Jean Hoxie was a Hamtramck, Michigan tennis player and coach. In 1965, she was inducted into the Michigan Sports Hall of Fame.

==Biography==
At the Class A level in Michigan under the banner of the Hamtramck High School Cosmos, Jean Hoxie and her husband Jerry Hoxie developed 16 state titleholders in singles tennis, and 13 state titleholders in doubles tennis. At all levels, members of their program won 18 boys state championships between 1949 and 1969 in high school competition.

Male players coached by the Hoxie program included Ken Angyal, Chuck Brainard, Pancho Castillo, Gerry Dubie, Al Hetseck, Ted Jax, George Korol, Fred Kovaleski, John Lamerato, Tony Lamerato, Jerry Parchute, Bill Petrick, Dick Potter, and Ray Senkowski.
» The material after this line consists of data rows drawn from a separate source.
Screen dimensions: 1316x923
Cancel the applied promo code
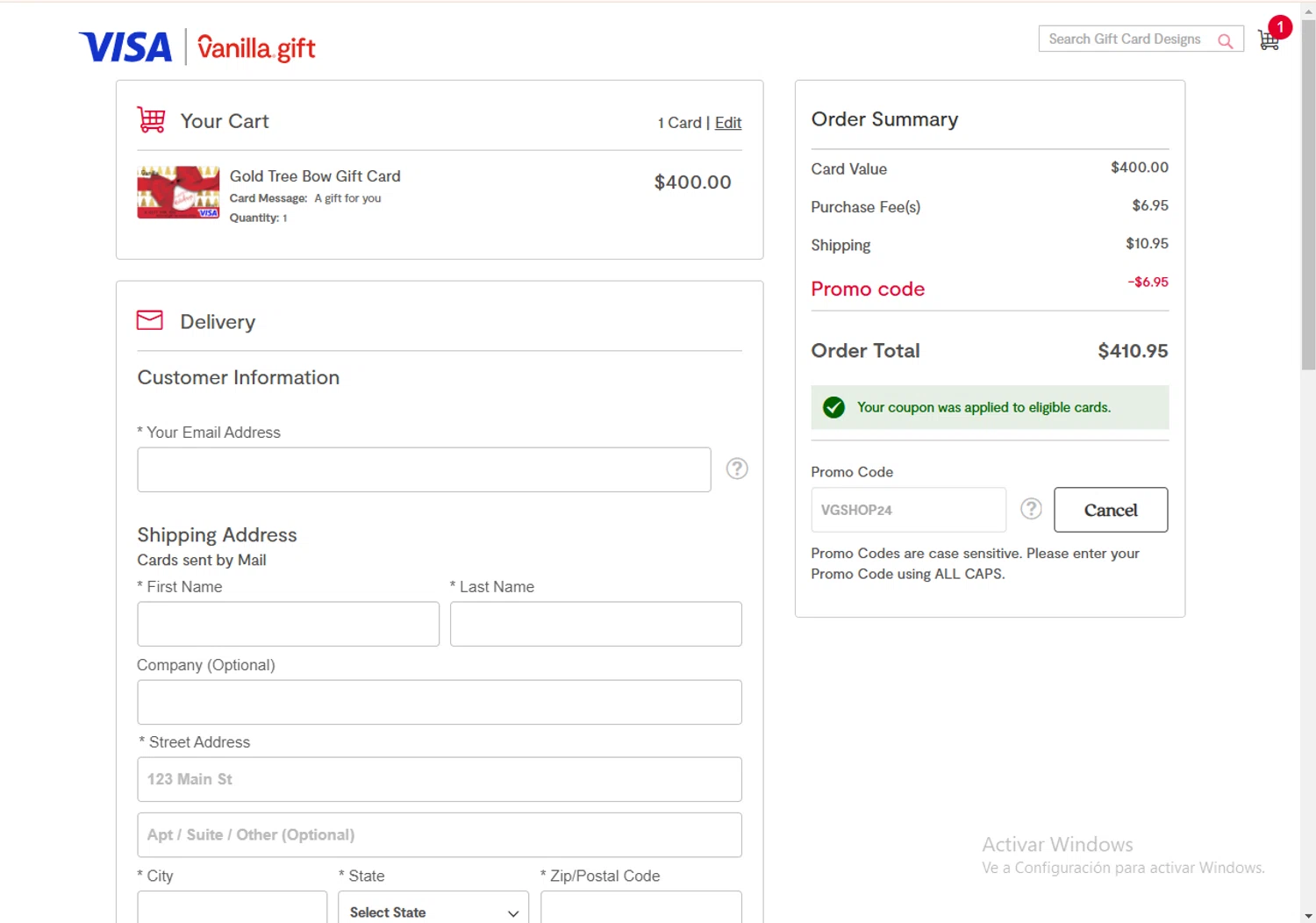[1110, 510]
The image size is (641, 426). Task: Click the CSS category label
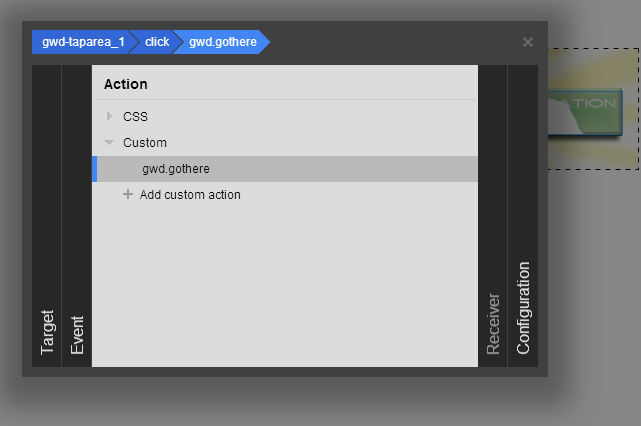pyautogui.click(x=135, y=117)
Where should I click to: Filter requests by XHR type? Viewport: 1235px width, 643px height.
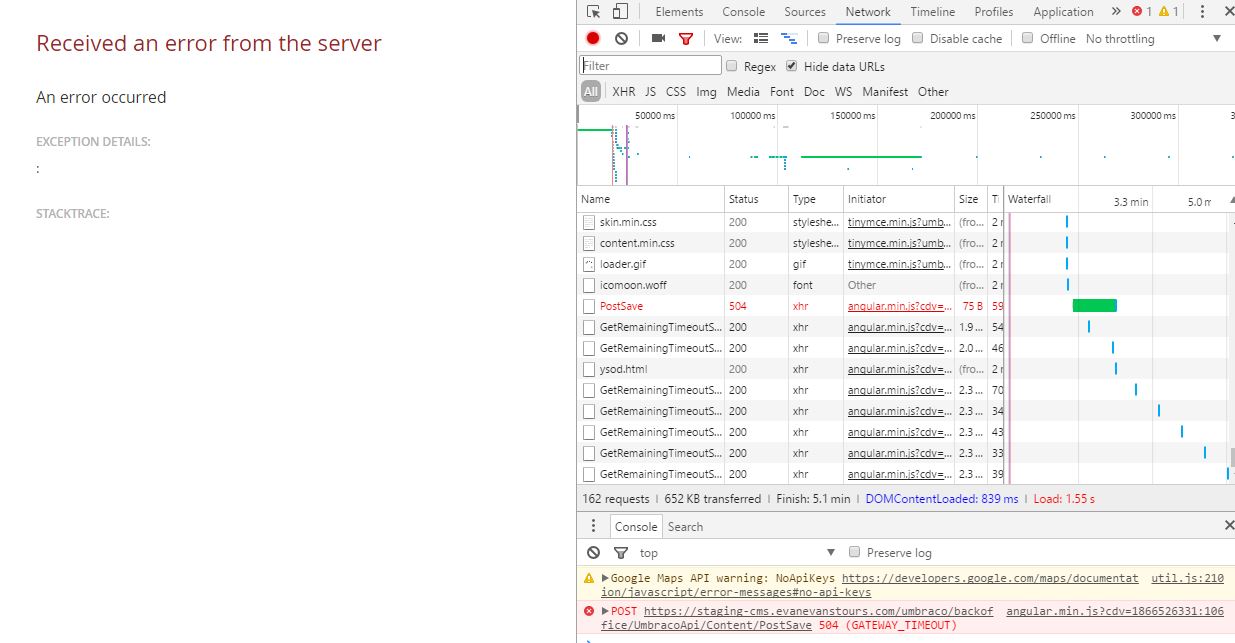[623, 91]
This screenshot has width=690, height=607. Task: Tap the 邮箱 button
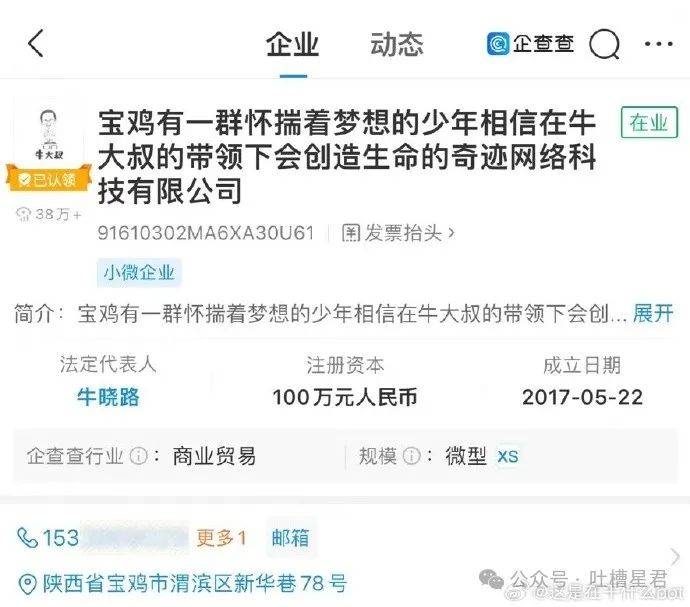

Winning national honors, Hoxie-coached female players included Peaches Bartkowicz, Elaine Lewicki, Joyce Pniewski, Stephanie Prychitko, Phyllis Saganski, and June Stack.

In the 1940s, Jean Hoxie and her husband Jerry established the first tennis camp in the United States.

Jean Hoxie, the first woman to coach a Michigan high school boys tennis team, was judged by consensus to be "the most successful tennis coach of teenage players in Michigan history". More than 200 national and international champions achieved their skills under her tutelage. From 1949 through 1964, her Hamtramck teams won 15 state titles in 16 years. She formed and ran successful tennis clinics in Asia, Africa, Europe, South America, Canada and the United States.

Jean Hoxie was of Polish descent.

The Hoxies' contribution has been summarized as: "If asked to name the dominating force in Michigan tennis history, any person even remotely aware of our sport would undoubtedly arrive at the names of Jean and Jerry Hoxie. Indeed, the list of state and national junior champions produced from that most unlikely location, Hamtramck, is a testament to the true greatness of what these two astonishing people achieved." Hamtramck tennis was of such import that it has been treated in works of fiction.

She coached more than 300 U.S. National tennis champions, and one world champion. Bartkowicz won the girls' Wimbledon singles title in 1964.

Famous tennis clinic pupils included Spanish Chief of State Francisco Franco and U.S. First Lady Jacqueline Kennedy. The Kennedy lessons were given at the White House.

For the three final years of her career, Jean Hoxie taught at the Northwood Institute in Midland, Michigan. On 6 May 1970, she died in an automobile accident from her own car on the Northwood campus.